LAS VEGAS (CN) – A doctor died after a Nevada Highway Patrolman shot him with a Taser, and the family demands punitive damages from Taser International, claiming it fraudulently misrepresents its weapon as nonlethal. Dr. Ryan Rich, 33, died after suffering a seizure disorder while driving, which led a state trooper to shoot him five times with a Taser, according to the federal complaint.
Rich suffered a seizure while driving to work in January 2008, leaving him “dazed, confused and disoriented.” Rich was involved in several minor crashes after the seizure, the lawsuit states.
When he finally stopped, Rich was approached by Trooper Loren Lazoff, who found Rich unresponsive.
The officer shattered the passenger-side front window of Rich’s truck, grabbed Rich’s keys from the ignition and turned the truck off.
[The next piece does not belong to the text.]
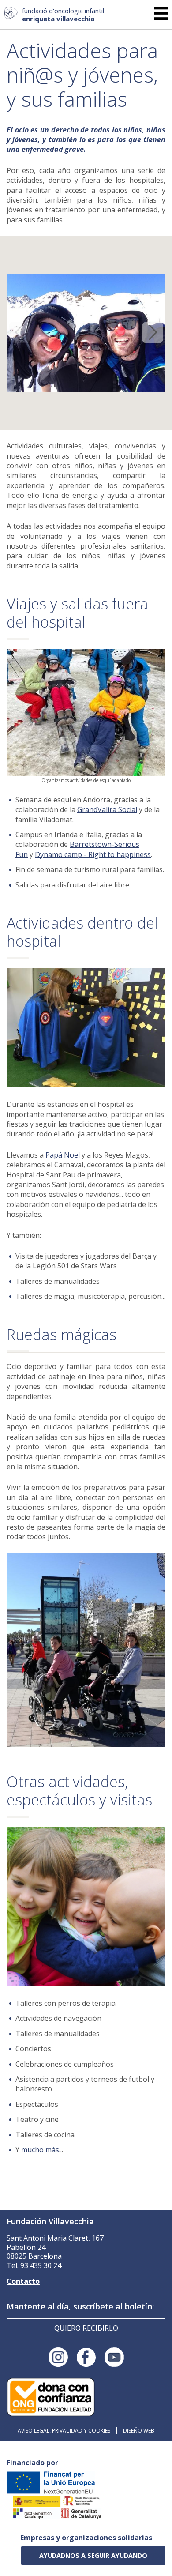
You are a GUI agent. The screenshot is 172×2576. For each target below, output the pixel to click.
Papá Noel (62, 1155)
He then ordered Rich out of the truck, the lawsuit states.
Lazoff tried to handcuff Rich, but he resisted, pulled away, got to his feet and “began to run in the direction of the traffic lanes,” according to the complaint.
Lazoff shot him five times with a Taser – three times at 50,000 volts for 5 seconds, and twice while the weapon was in “stun mode,” the complaint states.
Rich was pronounced dead at Spring Valley Hospital, where he worked.
The family says Taser failed to disclose the risks of heart attack when the 26-watt Tasers are used on the chest near the heart. They say Taser fraudulently misrepresents its weapon as nonlethal. They seek punitive damages for negligent misrepresentation, fraudulent concealment and deceit, intentional misrepresentation, strict liability and negligence.
Their lead counsel is John Snow with Vancott, Bagley, Cornwall & McCarthy.